Just as Swiatek's latest round of television commercials blasts Naples over her alleged failures, her advertising concentrates on the upgrades of county bonds by national rating agencies. The latest, she says, is a Moody's upgrade from A3 to A2, providing substantial benefits for county borrowing.
She also dismisses any thought that the major tax cuts of 2000 approved by both Giambra and the County Legislature produced the current situation. She points out that the huge surpluses accumulated year after year by former County Executive Dennis T. Gorski's administration are not the way Giambra operates. As she resurrected issues from the 1999 county executive campaign, she insists that unnecessary reserves were finally returned to the taxpayers.
"That wasn't fat in the budget," she said. "My point of view is that was my money, and it shouldn't be sitting in county bank accounts. And we still have tremendous reserves.
"Sure, rating agencies love good reserves," she continued. "But the rating agencies consider many aspects. And strong and conservative fiscal management is the key."
In addition, the county has squirreled away $24 million in a special reserve fund for anticipated problems at Erie County Medical Center, she said, further reducing surpluses.
Naples also dismisses Swiatek's claim of 240 new jobs, blaming him for confusing new job titles for new jobs.

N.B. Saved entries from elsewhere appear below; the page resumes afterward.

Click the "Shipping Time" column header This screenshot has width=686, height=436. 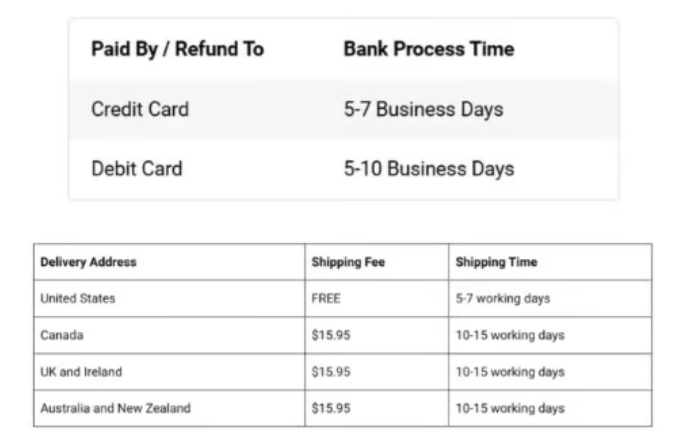(496, 262)

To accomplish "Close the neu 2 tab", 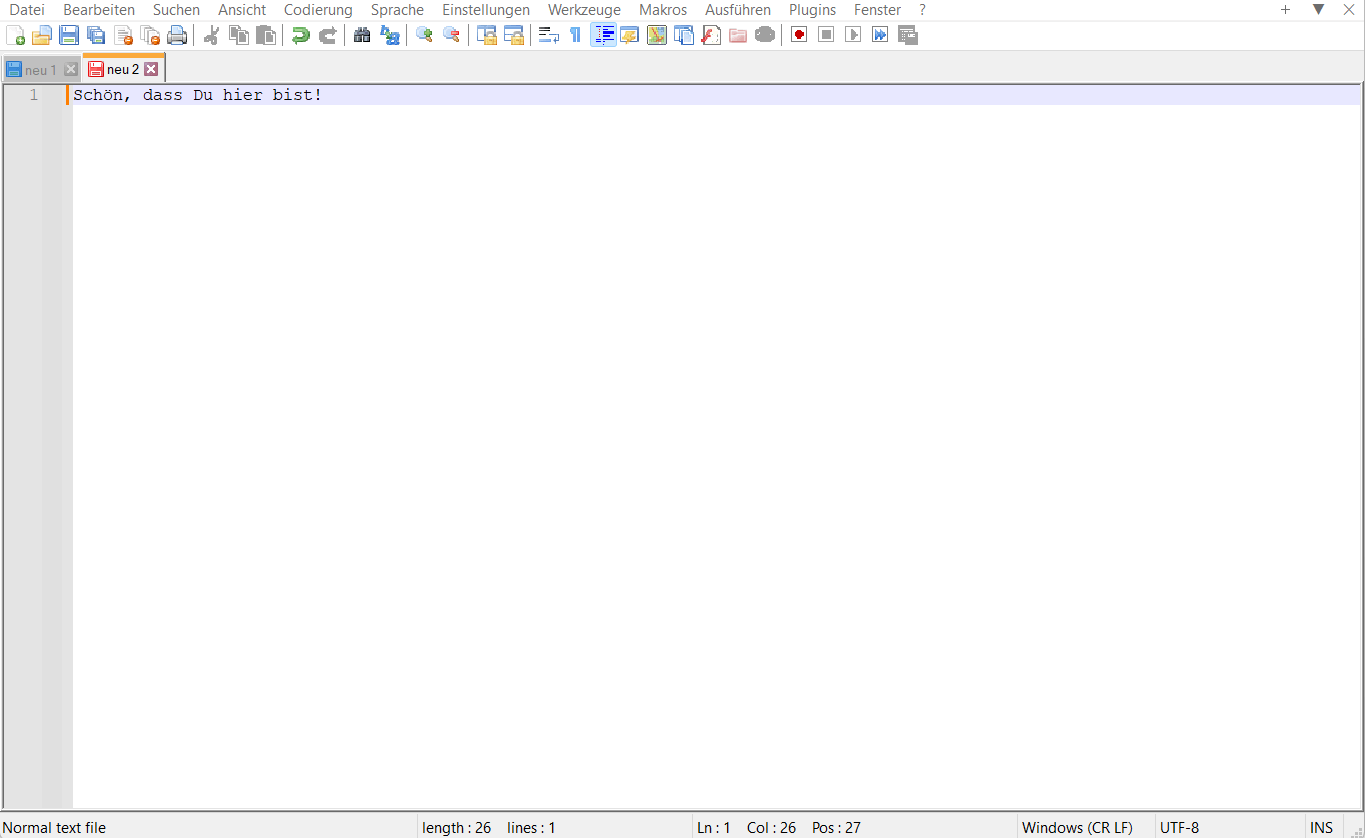I will (151, 68).

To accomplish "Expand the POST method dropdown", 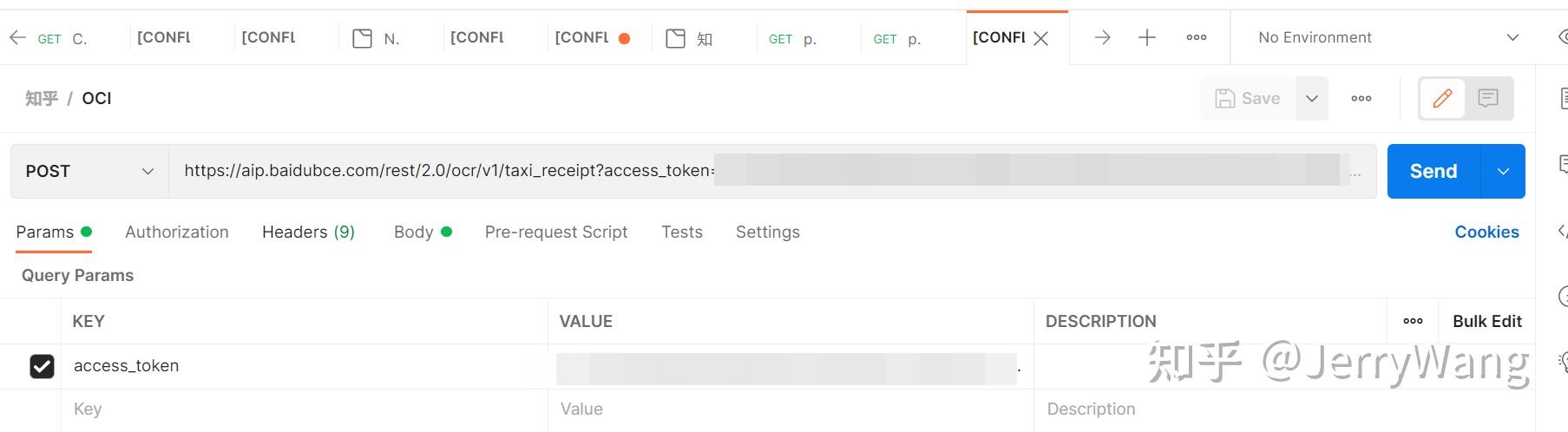I will [89, 171].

And she said a number of factors conspired to produce uneasiness in county government. Interest rates have declined, she said, but she dismisses Swiatek's claims that that is her fault. A slowdown in the national and local economy will most likely produce corresponding slowdowns in sales tax revenue, she said, and the effects of the Sept. 11 terrorist attacks will alter state reimbursements.
"I didn't know about Sept. 11; I didn't know our country would be at war, or the implications of state funding," she said. "I think we're heading for tough economic times. But we're planning for those events."
The campaign has become increasingly spirited in recent days as the two spar at public forums and commercials turn negative. Swiatek hinted in a news release this week that Naples failed to produce budget monitoring reports for July, August and September because the pre-election news was bad.
"Why isn't Nancy Naples doing her job?" he asked. "Why isn't Ms. Naples protecting the taxpayers' interests?"
Naples shot back that Swiatek should have checked with the Democratic chairman of the County Legislature -- Charles M. Swanick -- who authorized the county budget office in September to delete the July report and submit year-end forecasts by Nov. 1.